• _Instructions for the task_:
Beginning with the line that holds "The height and" and ending with the last line of the entries below, copy every line exactly and nothing else, with the pictures left out.

[Data extracted from a collection]
>>>
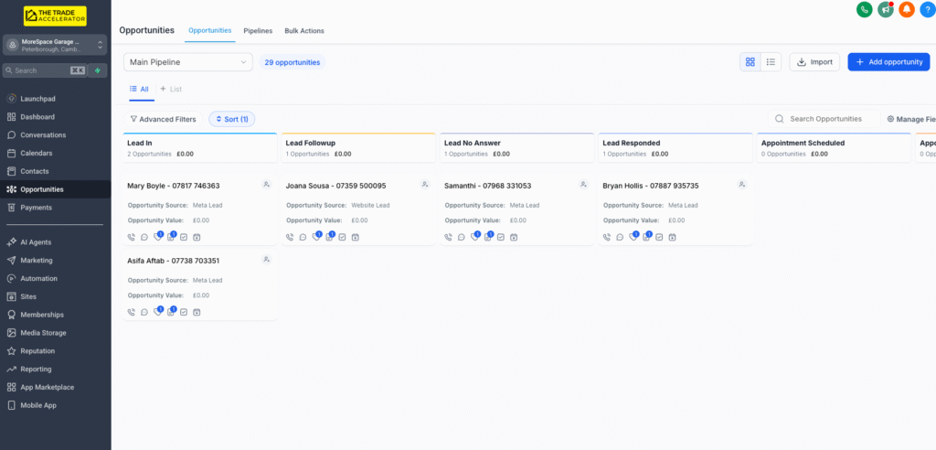
Task: Click the Search Opportunities input field
Action: click(825, 119)
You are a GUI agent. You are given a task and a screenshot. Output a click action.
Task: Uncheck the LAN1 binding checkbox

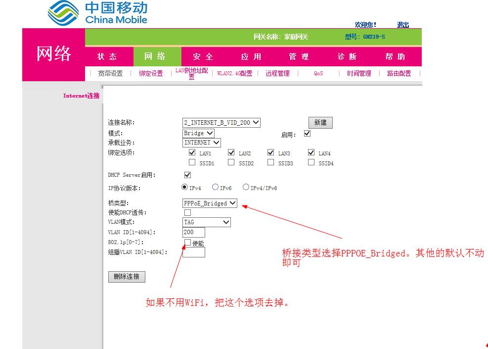(192, 152)
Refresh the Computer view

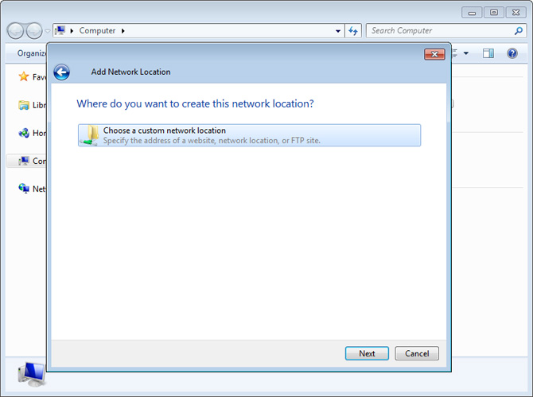pyautogui.click(x=353, y=31)
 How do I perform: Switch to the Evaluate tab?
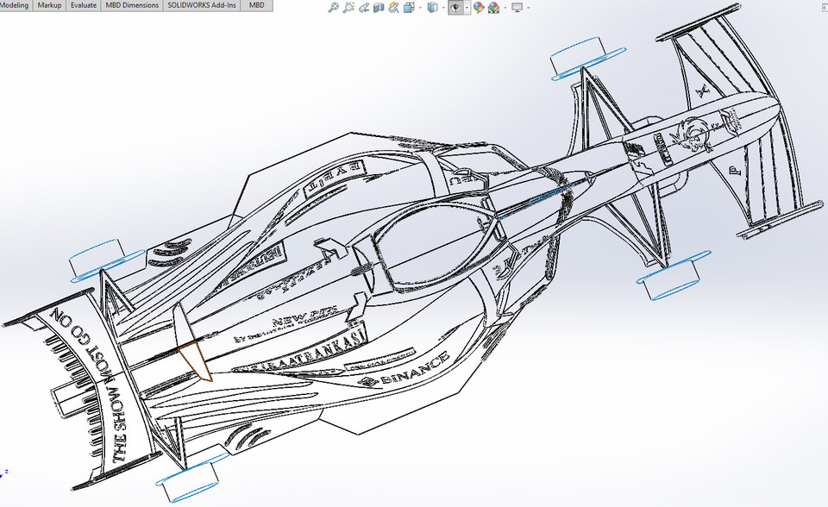click(x=83, y=4)
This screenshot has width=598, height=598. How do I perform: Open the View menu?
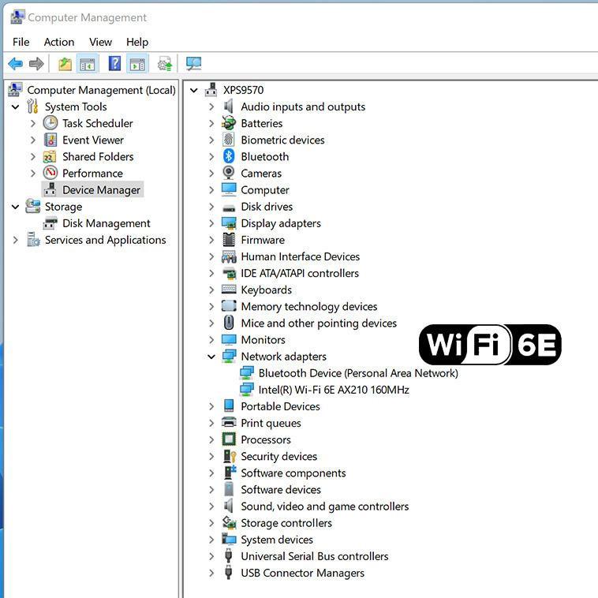(100, 42)
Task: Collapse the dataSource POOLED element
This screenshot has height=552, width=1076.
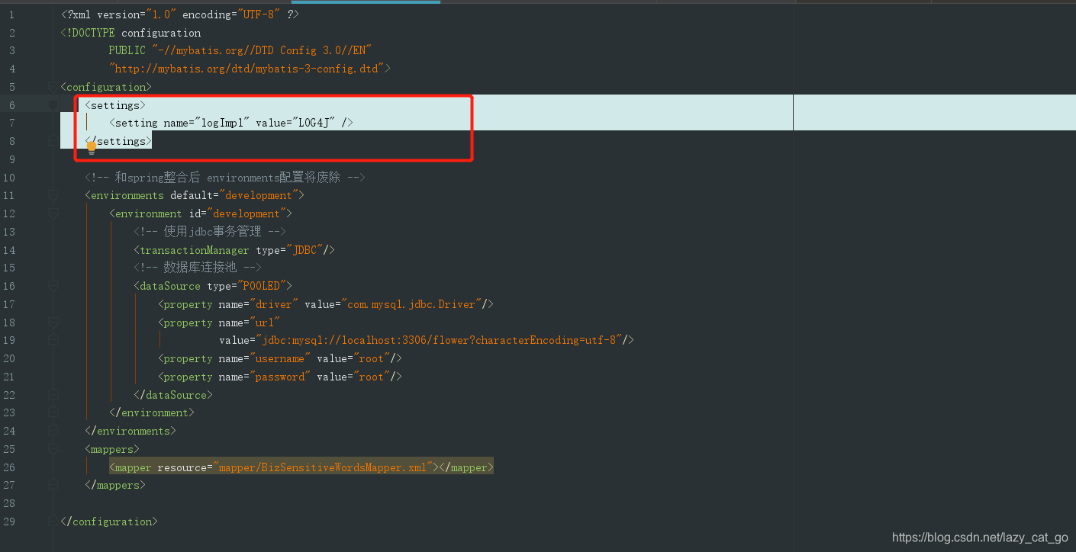Action: [52, 286]
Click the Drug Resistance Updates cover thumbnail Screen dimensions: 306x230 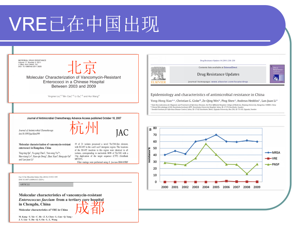[x=277, y=74]
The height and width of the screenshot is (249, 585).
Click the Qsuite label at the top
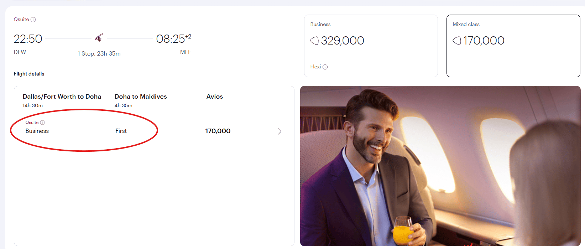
<<<
• _Answer_:
The height and width of the screenshot is (249, 585).
Click the Qsuite label at the top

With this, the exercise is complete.